Norddeutscher Rundfunk, Anfang Juli 2024

Andere Fluchtrouten gehen über die Donau nach Rumänien, über das Gebiet von Transnistrien nach Moldau oder in die Slowakische Republik. (Im Juni 2024 wählten rund 10 Personen pro Tag diesen letztgenannten Fluchtweg.)

Die Anzahl der ukrainischen Soldaten, die jeden Monat aus ihren Einheiten desertieren, wird auf 5000 geschätzt. Im Jahre 2024 war es besonders auffällig, dass sich – im Zusammenhang mit der Ausbildung einer ganzen ukrainischen Brigade in Frankreich – 50 Soldaten dieser „Brigade 155“ abgesetzt haben und nicht in den Krieg zurückgekehrt sind. Im Jahr 2025 hat eine weitere Brigade in Frankreich trainiert. Wiederum dürften einige Soldaten die Gelegenheit genutzt haben, während der Ausbildung in Frankreich zu fliehen. In den zehn Monaten Januar bis Oktober 2025 sind in der Ukraine 160 000 Strafverfahren wegen Desertion eingeleitet worden, davon 20 000 allein im Oktober. Dies kann kaum anders interpretiert werden, als dass die angebliche Kriegs- und Verteidigungsbegeisterung in der breiten Bevölkerung ein (egal ob schöner oder übler) Schein ist.

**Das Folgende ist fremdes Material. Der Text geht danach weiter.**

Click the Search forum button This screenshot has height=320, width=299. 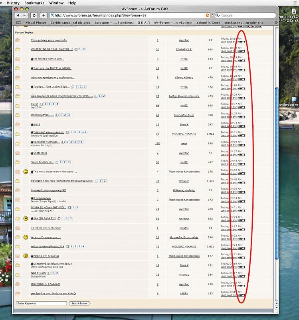click(x=79, y=304)
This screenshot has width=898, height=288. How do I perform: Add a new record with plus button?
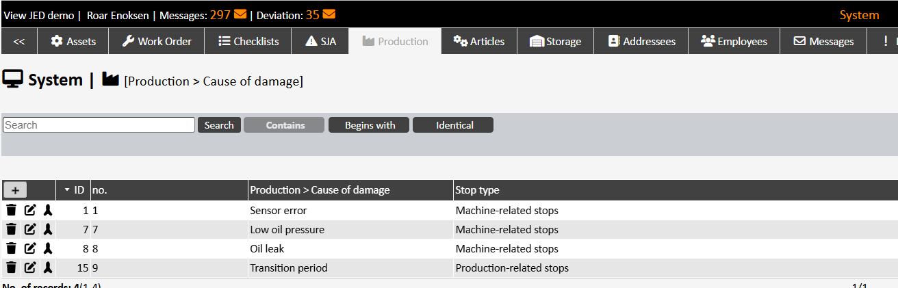click(x=15, y=190)
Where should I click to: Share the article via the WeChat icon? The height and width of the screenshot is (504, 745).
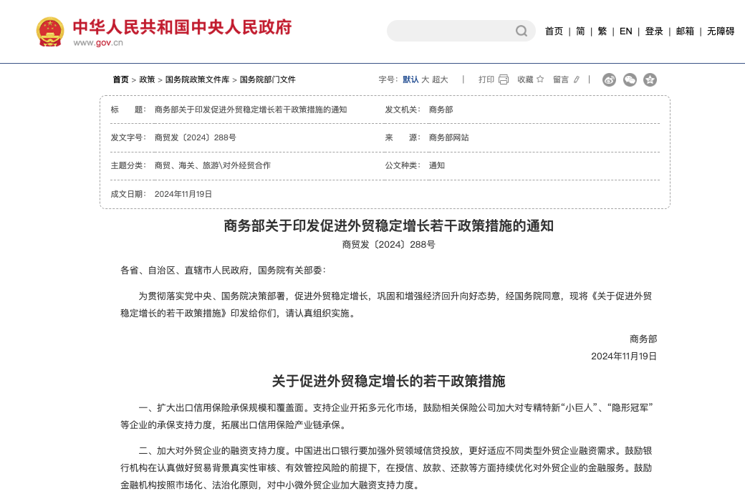(630, 80)
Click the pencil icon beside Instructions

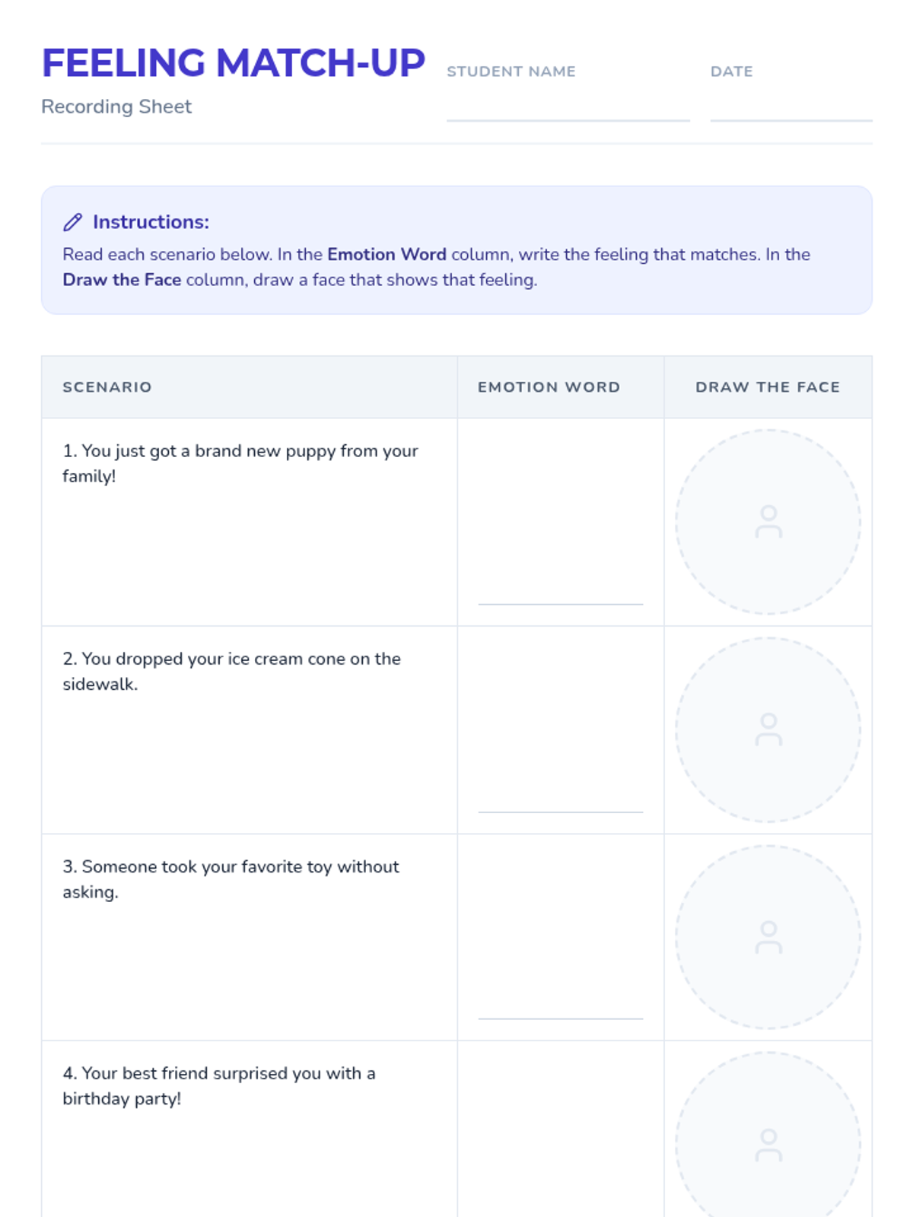(x=72, y=222)
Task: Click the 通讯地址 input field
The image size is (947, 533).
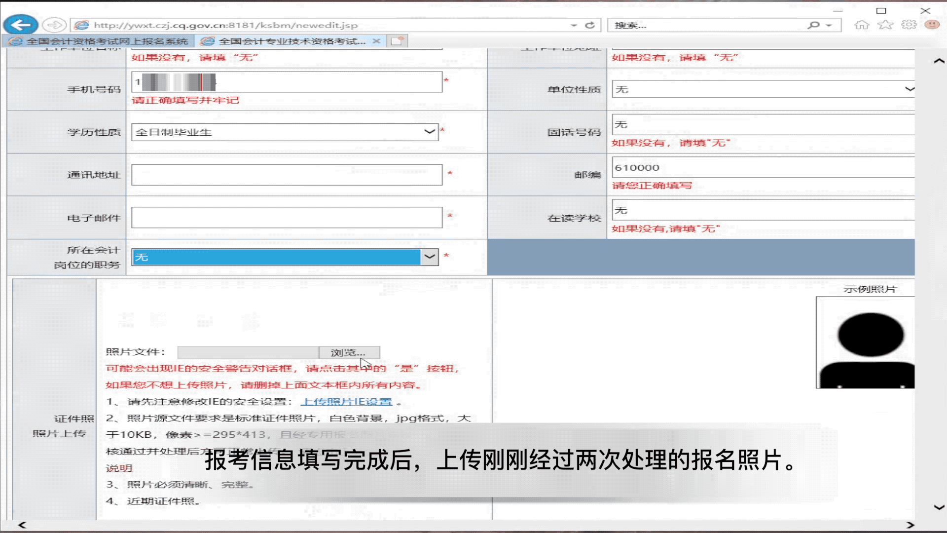Action: click(x=287, y=175)
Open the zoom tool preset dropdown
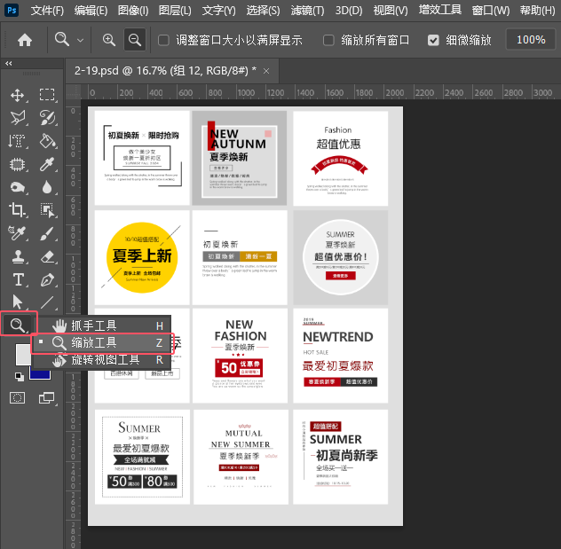This screenshot has width=561, height=549. (81, 41)
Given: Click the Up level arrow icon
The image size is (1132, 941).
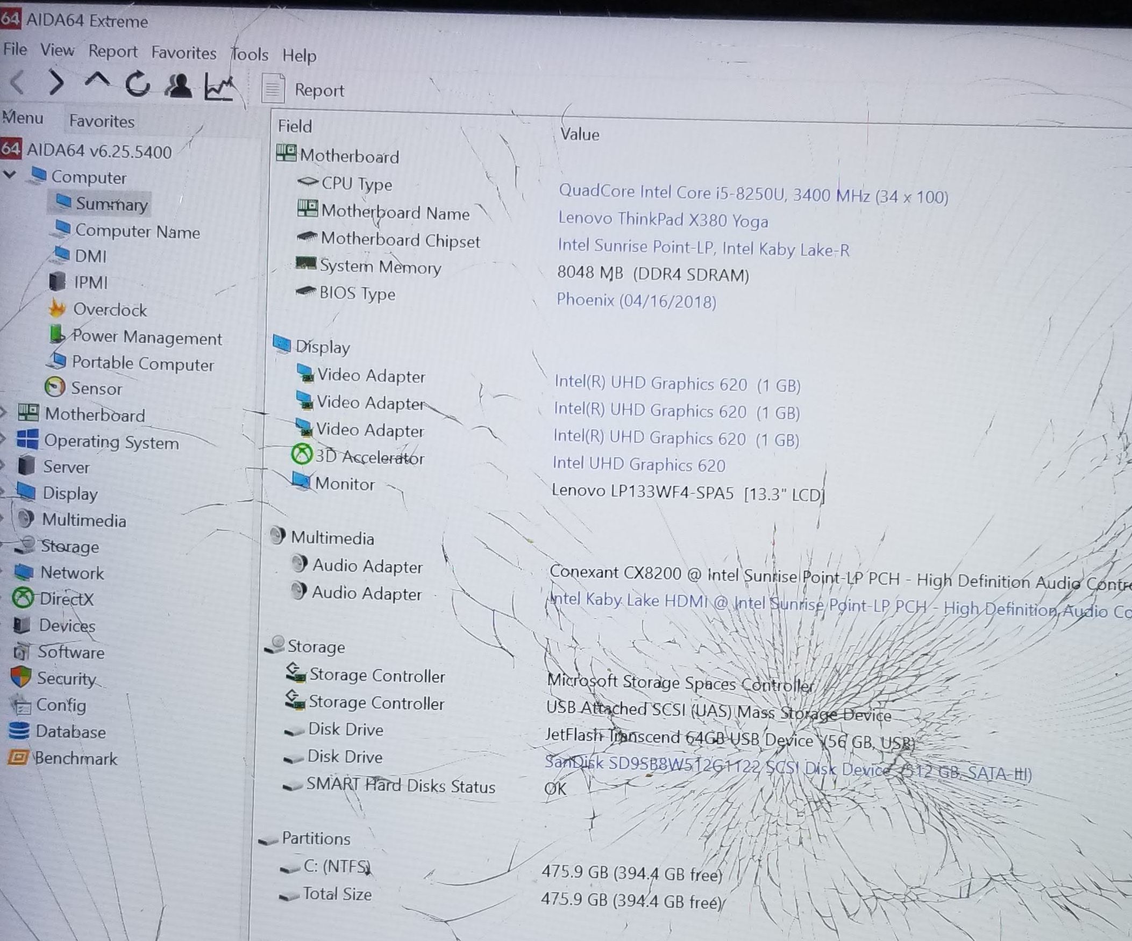Looking at the screenshot, I should tap(98, 82).
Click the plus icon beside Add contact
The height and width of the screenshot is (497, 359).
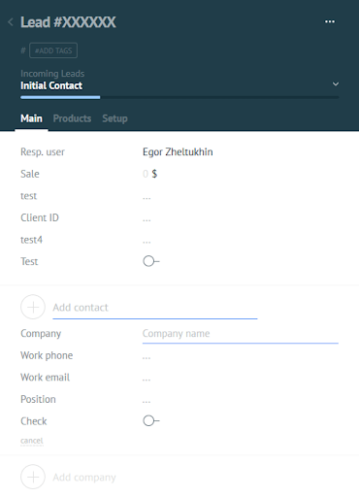click(33, 307)
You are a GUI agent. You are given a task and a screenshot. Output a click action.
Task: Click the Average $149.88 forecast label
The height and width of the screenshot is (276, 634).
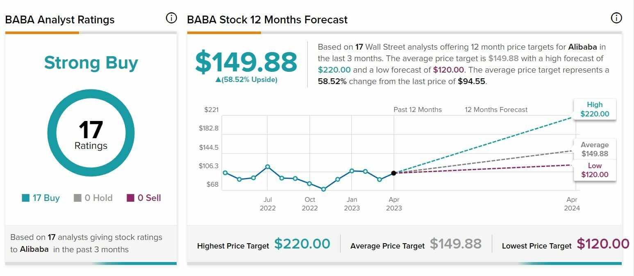[594, 149]
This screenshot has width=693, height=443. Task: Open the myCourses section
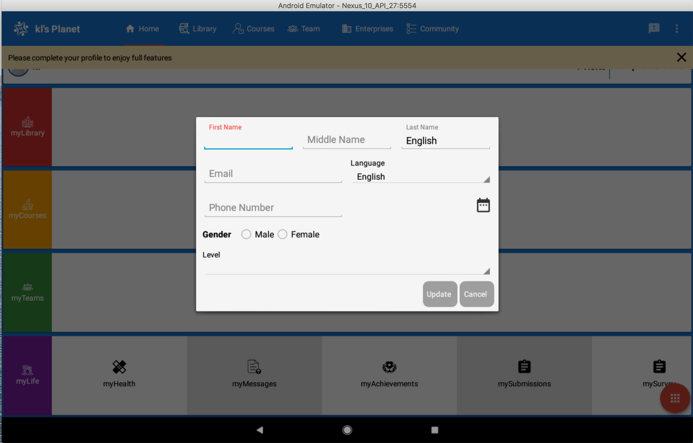coord(27,209)
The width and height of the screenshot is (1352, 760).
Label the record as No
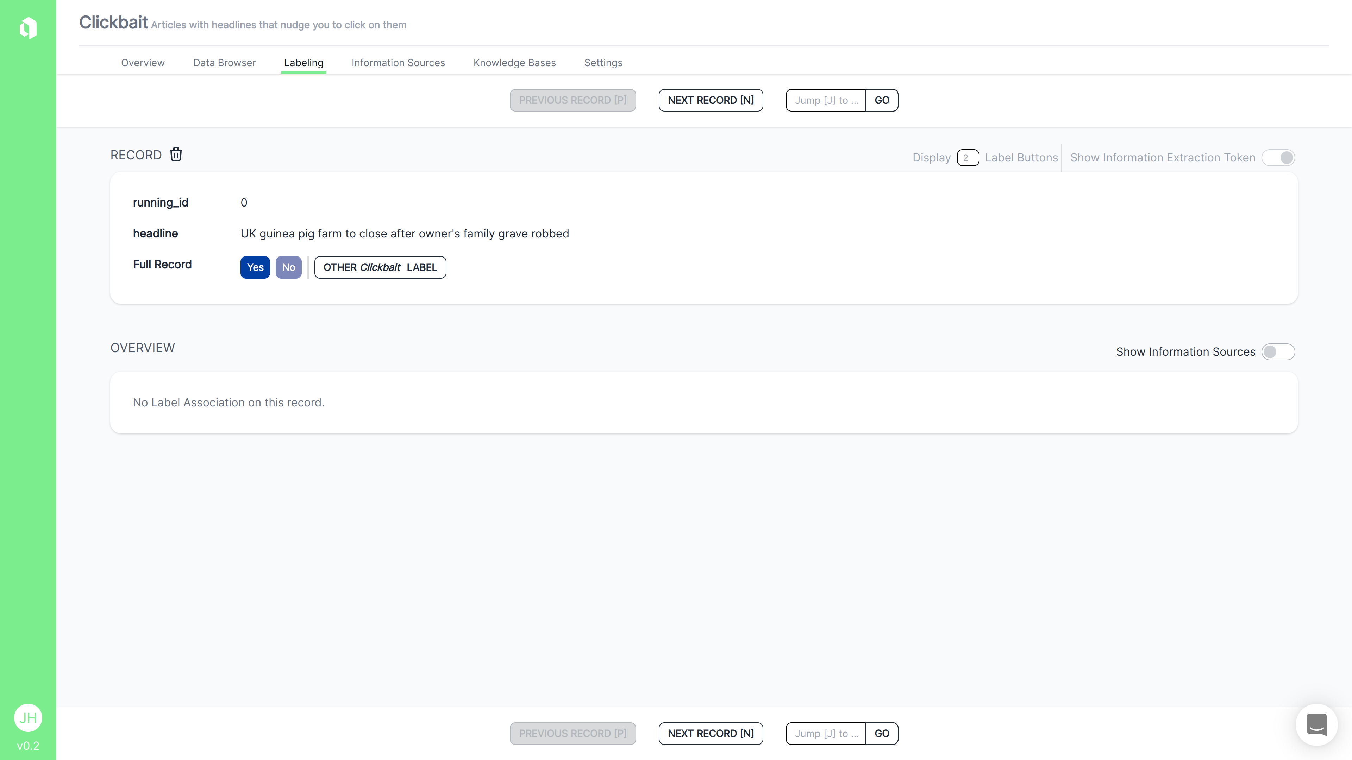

Immer häufiger wird über das gewaltsame Aufgreifen von Männern im wehrfähigen Alter durch Mitarbeiter der Territorialen Rekrutierungszentren (TCK), oft auf offener Straße, in Einkaufszentren oder an Haltestellen des öffentlichen Nahverkehrs, berichtet. In sozialen Netzwerken kursieren zahlreiche Videos, die zeigen, wie Männer ohne richterlichen Beschluss in Kleinbusse gedrängt, gezerrt und direkt zu Musterungsstellen gebracht werden. Selbst wenn Anwälte informiert werden können, wird ihnen der Zugang zu ihren Mandanten häufig verweigert. Im positiven Fall droht ein anderer Trick: so ist es mehrfach geschehen, dass männlichen Rechtsanwälten auf der Stelle die Wehrdienstbefreiung entzogen worden ist – und die sofortige Einberufung erfolgte.

Oft ist es so, dass kleine Frauengruppen auf diese Situation (immer wütender!) reagieren. Frauen ziehen die Männer weg, blockieren die Fahrzeuge und verstecken die Männer vor den Einberufungsbeamten. In Odessa rief eine kleine Gruppe: „Beendet diese Entführungen nach Banditenart.“ Zudem gibt es Pläne, die Überwachung der Kriegsdienstpflichtigen durch Digitalisierung zu verschärfen. Außerdem soll eine unzureichende Kooperation bei der Rekrutierung/Mobilisierung mit beruflichen und Karriere-Nachteilen bestraft werden.

Frau Oleksandra Ustinowa ist eine Abgeordnete im „Obersten Rat“ (Werchowna Rada) der Ukraine. Dort klagt sie in der Regel sehr lautstark über Kriegsdienstverweigerer. Ihr Ehemann reiste während des Krieges in die USA und lebt dort nun dauerhaft in einem neu gekauften Haus. Wem fällt etwas auf?